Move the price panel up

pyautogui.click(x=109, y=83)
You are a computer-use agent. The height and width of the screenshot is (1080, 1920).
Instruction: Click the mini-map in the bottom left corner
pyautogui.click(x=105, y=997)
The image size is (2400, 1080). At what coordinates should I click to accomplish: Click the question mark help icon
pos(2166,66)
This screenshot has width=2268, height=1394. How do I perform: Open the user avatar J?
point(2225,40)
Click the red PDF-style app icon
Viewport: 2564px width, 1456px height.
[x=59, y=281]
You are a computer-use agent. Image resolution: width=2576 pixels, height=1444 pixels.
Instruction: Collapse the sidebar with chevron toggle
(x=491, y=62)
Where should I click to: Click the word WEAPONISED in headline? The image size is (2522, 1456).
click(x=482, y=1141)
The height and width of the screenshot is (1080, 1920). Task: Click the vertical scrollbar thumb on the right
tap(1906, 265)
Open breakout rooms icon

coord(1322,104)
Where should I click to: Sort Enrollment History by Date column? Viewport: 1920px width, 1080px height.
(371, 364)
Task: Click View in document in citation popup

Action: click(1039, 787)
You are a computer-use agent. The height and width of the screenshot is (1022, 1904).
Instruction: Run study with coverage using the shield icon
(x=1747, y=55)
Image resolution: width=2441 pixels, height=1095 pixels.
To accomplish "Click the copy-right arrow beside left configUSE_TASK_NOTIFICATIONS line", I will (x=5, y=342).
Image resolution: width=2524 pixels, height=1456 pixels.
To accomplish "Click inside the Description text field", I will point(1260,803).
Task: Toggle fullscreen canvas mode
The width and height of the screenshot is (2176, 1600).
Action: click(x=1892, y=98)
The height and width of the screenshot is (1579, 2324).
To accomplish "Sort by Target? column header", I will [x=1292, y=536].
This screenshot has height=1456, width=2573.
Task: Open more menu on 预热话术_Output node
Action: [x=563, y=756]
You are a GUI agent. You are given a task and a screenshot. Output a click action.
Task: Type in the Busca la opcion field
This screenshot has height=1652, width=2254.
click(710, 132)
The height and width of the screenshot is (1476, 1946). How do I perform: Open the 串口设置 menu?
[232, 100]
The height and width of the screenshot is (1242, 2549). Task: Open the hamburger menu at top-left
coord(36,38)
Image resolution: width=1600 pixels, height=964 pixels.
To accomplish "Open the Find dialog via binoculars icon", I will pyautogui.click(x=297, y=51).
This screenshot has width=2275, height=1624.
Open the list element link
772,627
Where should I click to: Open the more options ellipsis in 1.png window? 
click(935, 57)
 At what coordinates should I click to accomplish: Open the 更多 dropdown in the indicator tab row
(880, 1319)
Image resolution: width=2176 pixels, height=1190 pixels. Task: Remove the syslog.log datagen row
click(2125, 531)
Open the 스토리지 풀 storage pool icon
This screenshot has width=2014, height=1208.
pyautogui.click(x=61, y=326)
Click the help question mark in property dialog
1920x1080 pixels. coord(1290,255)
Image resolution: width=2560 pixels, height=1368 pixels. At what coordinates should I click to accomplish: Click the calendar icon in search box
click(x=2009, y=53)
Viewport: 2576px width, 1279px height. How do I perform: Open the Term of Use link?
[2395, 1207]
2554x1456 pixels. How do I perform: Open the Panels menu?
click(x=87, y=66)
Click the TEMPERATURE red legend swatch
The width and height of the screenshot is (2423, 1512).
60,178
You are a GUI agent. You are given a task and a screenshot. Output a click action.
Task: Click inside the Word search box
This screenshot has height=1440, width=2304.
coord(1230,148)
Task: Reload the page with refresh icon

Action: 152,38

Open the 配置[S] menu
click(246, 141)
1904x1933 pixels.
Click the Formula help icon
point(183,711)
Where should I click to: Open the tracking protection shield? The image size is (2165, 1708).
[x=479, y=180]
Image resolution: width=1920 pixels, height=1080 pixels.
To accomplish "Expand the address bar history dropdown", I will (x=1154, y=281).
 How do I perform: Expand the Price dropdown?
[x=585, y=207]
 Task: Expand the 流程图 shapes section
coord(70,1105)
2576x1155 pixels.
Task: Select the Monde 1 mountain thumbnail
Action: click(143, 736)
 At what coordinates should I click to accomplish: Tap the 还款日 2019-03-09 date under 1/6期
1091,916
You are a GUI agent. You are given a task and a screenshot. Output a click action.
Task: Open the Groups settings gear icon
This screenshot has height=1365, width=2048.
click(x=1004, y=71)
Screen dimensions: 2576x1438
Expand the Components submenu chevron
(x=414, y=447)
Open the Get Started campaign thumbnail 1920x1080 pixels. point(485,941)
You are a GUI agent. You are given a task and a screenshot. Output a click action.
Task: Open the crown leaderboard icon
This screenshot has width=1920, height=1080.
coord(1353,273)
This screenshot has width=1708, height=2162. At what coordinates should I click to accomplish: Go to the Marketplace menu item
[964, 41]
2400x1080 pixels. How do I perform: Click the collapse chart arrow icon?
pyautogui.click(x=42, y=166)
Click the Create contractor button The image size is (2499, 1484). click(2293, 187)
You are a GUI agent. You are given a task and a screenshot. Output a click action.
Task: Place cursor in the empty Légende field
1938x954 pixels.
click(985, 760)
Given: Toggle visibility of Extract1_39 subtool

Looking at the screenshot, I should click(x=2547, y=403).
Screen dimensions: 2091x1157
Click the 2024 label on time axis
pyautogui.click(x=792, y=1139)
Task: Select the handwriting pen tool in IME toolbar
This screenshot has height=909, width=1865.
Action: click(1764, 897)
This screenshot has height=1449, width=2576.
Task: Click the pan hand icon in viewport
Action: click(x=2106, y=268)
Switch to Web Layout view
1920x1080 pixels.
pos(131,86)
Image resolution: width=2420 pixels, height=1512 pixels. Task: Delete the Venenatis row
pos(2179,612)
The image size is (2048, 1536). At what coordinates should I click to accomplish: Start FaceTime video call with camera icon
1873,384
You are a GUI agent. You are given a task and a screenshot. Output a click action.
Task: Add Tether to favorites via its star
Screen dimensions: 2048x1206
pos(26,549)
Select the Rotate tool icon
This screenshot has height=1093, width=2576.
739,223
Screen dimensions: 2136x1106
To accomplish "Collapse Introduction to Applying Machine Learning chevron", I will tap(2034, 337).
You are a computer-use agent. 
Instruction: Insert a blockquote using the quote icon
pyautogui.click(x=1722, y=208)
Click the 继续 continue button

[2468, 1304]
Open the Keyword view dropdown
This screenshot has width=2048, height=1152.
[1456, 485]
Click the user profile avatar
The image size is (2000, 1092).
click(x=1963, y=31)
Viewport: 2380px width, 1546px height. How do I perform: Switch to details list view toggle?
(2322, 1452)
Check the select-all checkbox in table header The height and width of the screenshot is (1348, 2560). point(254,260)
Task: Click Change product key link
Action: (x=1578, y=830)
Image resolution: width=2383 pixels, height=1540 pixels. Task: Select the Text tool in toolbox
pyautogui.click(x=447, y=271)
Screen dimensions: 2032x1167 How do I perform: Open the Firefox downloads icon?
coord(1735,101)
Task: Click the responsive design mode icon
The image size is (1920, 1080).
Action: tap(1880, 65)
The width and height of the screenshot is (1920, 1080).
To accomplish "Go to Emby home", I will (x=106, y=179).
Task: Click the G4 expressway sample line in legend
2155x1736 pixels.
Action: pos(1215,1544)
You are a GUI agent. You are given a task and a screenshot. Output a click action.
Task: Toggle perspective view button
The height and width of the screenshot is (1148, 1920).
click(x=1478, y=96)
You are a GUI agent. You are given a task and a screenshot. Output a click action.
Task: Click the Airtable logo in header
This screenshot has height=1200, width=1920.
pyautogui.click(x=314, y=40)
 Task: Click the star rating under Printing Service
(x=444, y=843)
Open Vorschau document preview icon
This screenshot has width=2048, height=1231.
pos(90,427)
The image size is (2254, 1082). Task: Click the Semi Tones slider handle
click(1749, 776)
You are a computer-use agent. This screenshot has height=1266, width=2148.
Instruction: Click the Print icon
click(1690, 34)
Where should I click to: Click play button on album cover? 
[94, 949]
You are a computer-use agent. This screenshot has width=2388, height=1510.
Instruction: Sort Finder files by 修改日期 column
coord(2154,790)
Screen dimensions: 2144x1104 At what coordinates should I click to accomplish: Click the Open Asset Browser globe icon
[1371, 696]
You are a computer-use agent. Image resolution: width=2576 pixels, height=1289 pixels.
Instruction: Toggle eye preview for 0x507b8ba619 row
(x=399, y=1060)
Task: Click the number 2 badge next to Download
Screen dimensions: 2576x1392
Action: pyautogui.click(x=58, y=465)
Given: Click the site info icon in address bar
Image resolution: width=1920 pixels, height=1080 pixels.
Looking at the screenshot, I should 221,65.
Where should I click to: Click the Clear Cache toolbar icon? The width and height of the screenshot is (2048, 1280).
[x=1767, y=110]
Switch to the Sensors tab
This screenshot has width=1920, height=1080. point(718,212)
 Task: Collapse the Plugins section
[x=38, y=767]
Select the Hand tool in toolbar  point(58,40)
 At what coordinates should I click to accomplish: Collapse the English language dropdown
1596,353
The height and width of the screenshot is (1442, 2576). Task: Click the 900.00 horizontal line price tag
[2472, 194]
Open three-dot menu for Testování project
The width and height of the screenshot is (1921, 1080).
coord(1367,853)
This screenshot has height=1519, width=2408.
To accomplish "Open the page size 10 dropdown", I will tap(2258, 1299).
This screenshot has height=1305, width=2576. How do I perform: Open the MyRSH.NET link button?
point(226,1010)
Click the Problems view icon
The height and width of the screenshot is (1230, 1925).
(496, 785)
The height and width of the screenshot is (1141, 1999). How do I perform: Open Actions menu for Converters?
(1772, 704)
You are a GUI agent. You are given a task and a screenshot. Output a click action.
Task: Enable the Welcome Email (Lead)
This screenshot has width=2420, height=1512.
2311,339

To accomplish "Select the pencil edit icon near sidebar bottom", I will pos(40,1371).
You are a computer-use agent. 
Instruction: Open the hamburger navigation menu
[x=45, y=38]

— DIRECTIONS FOR THIS TASK —
Using the listing, copy every line where the word "address" shows up.

— PROBLEM SOLUTION —
To accomplish "Expand the address bar history dropdown", I will (x=1154, y=281).
Given: Click the site info icon in address bar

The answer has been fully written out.